Information
- League: Mexican League
- Location: Durango, Durango
- Ballpark: Estadio Francisco Villa
- Established: 2024
- Colors: Red, black and white
- Ownership: Grupo Caliente
- President: Carlos Cedillo
- Manager: Óscar Robles

Current uniforms
| Home | Away |

= Caliente de Durango =

Professional baseball team in the Mexican League

Caliente de Durango is a professional baseball team in the Mexican League based in Durango. Their home ballpark is the Estadio Francisco Villa, with a capacity of 6,000 people. The team was established in 2024 after the former Durango's Mexican League franchise, Generales de Durango, was suspended by the league due to its owner's legal problems. The club debuted in the 2024 Mexican League season.

==History==
The city of Durango had its first professional baseball team in 1956 when the Alacranes de Durango joined the Mexican Central League, a minor league that served as feeder for the Mexican League. After several years playing in the Mexican Central League, the Alacranes joined the Mexican League in 1976 and played for four seasons, from 1976 to 1979.
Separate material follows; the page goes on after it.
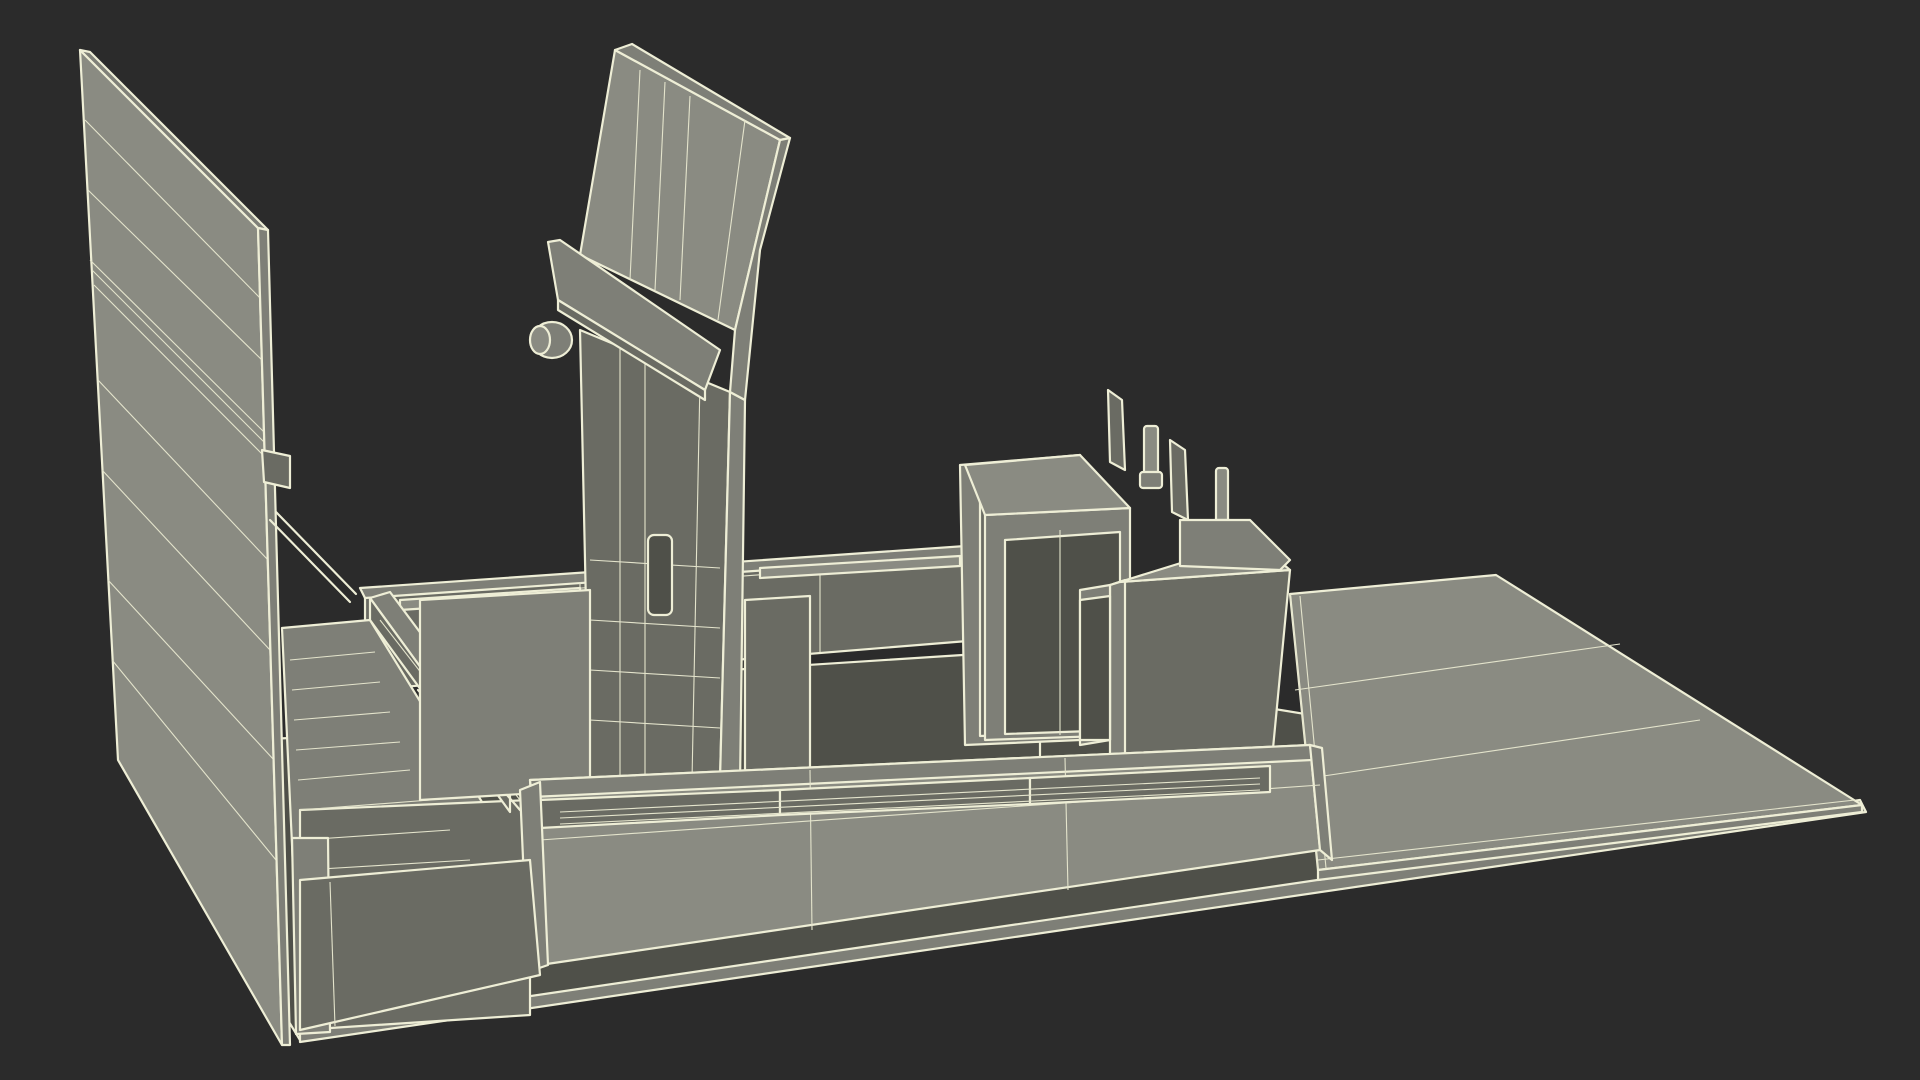 The image size is (1920, 1080). What do you see at coordinates (185, 548) in the screenshot?
I see `left-tall-wall` at bounding box center [185, 548].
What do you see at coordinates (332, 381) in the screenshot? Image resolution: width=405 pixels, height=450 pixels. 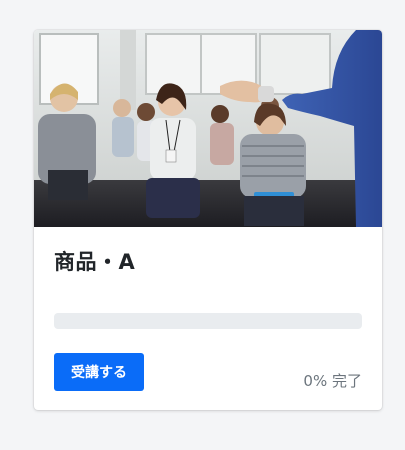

Professional baseball returned to Durango in 2017, when the Delfines del Carmen moved to Durango and were renamed as Generales de Durango. The Generales played in the Mexican League until 2023, but were suspended by the league in February 2024 after its owner, Venezuelan businessman Carlos Lazo, was involved in legal problems accused of fraud. Lazo also owned the Reds de la Ciudad de México of the Liga de Fútbol Americano Profesional (LFA); the Reds were similarly suspended by the LFA.

In March 2024 it was officially announced that a new team, owned by Grupo Caliente, would be joining the Mexican League as a replacement for the Generales. The new franchise would retain the same players that the Generales had before being suspended and would remain in Durango, playing in the Estadio Francisco Villa. Luis Borges, the Generales manager, and most of the players remained with the new team. The club was presented as Caliente de Durango with red, black and white as its colors, owing to Grupo Caliente's corporate colors. This marked the first time in Mexican professional baseball that a team's name included a corporate sponsor and the decision sparked controversy and mockery amongst fans.

Caliente debuted in the Mexican League on 12 April 2024 against the Saraperos de Saltillo, winning its inaugural game 7–4.